L’evoluzione delle tecniche chirurgiche da open ad artroscopiche ha consentito una conoscenza sempre maggiore delle strutture anatomiche e pertanto lo sviluppo di diversi sistemi classificativi. Le lesioni della cuffia dei rotatori vengono distinte in base a sede, forma, area, retrazione e riducibilità della lesione. Attualmente la classificazione più utilizzata è quella proposta da Burkhart: A) Lesione semilunare, B) Lesione a L, C) Lesione a U.

Ad ogni tipo di lesione corrisponde un determinato tipo di riparazione in modo da garantire una riparazione senza tensione e nel rispetto delle coppie di forza.

L’intervento può essere eseguito in anestesia generale o regionale mediante blocco interscalenico. Il paziente può essere posto in decubito laterale o in posizione beach-chair. Una riparazione standard della cuffia dei rotatori prevede generalmente l’utilizzo di 3 o 4 portali. Tutte le procedure artroscopiche iniziano sempre con un’artroscopia valutativa per definire la presenza e le dimensioni della lesione, lo stato del tendine capo lungo del bicipite, la presenza di alterazioni degenerative a carico dei capi articolari. In caso di riscontro di lesioni del tendine sottoscapolare e/o alterazioni del capo lungo del bicipite sarà necessario trattare tali lesioni prima di procedere alla valutazione dello spazio subacromiale. 

L’ispezione dello spazio subacromiale inizia con la bursectomia, sempre necessaria per esporre la lesione, mobilizzarla e riconoscerne la forma, ed infine ripararla.

Una lesione viene definita irreparabile quando le dimensioni della lesione e il grado di retrazione tendinea sono tali da impedirne la mobilizzazione fino al footprint, nonostante il ricorso a tecniche di mobilizzazione. A tale situazione si associano un’importante infiltrazione adiposa e atrofia muscolare. L’utilizzo di innesti come chiusura del difetto non ha mostrato buoni risultati in letteratura. Attualmente, prima di ricorrere ad una sostituzione protesica in pazienti giovani e/o con una buona richiesta funzionale, sono essenzialmente 2 i trattamenti proposti: una riparazione parziale o un transfer tendineo (gran dorsale per la cuffia postero-superiore; pettorale per il tendine sottoscapolare). Il candidato ideale per un transfer tendineo è un paziente giovane senza segni di artrosi gleno-omerale con lesione di cuffia massiva irreparabile con piccolo rotondo integro e, nel caso di un transfer del gran dorsale, tendine sottoscapolare integro o riparato.
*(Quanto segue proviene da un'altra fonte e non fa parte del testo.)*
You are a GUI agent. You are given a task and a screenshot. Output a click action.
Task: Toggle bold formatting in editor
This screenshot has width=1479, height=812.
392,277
Il trattamento post-operatorio della riparazione artroscopica della cuffia dei rotatori prevede una immobilizzazione in tutore in rotazione neutra e 20° di abduzione per 4 settimane. E’ possibile, in tale periodo, su indicazione sola del chirurgo operatore che ha valutato la tensione residua del tendine riattaccato, iniziare una cauta mobilizzazione solo passiva.

Dopo la rimozione del tutore, seguirà un protocollo riabilitativo articolato. Il ritorno alle attività lavorative manuali pesanti e alle attività sportive agonistiche sarà consentito dopo 6 mesi dall’intervento.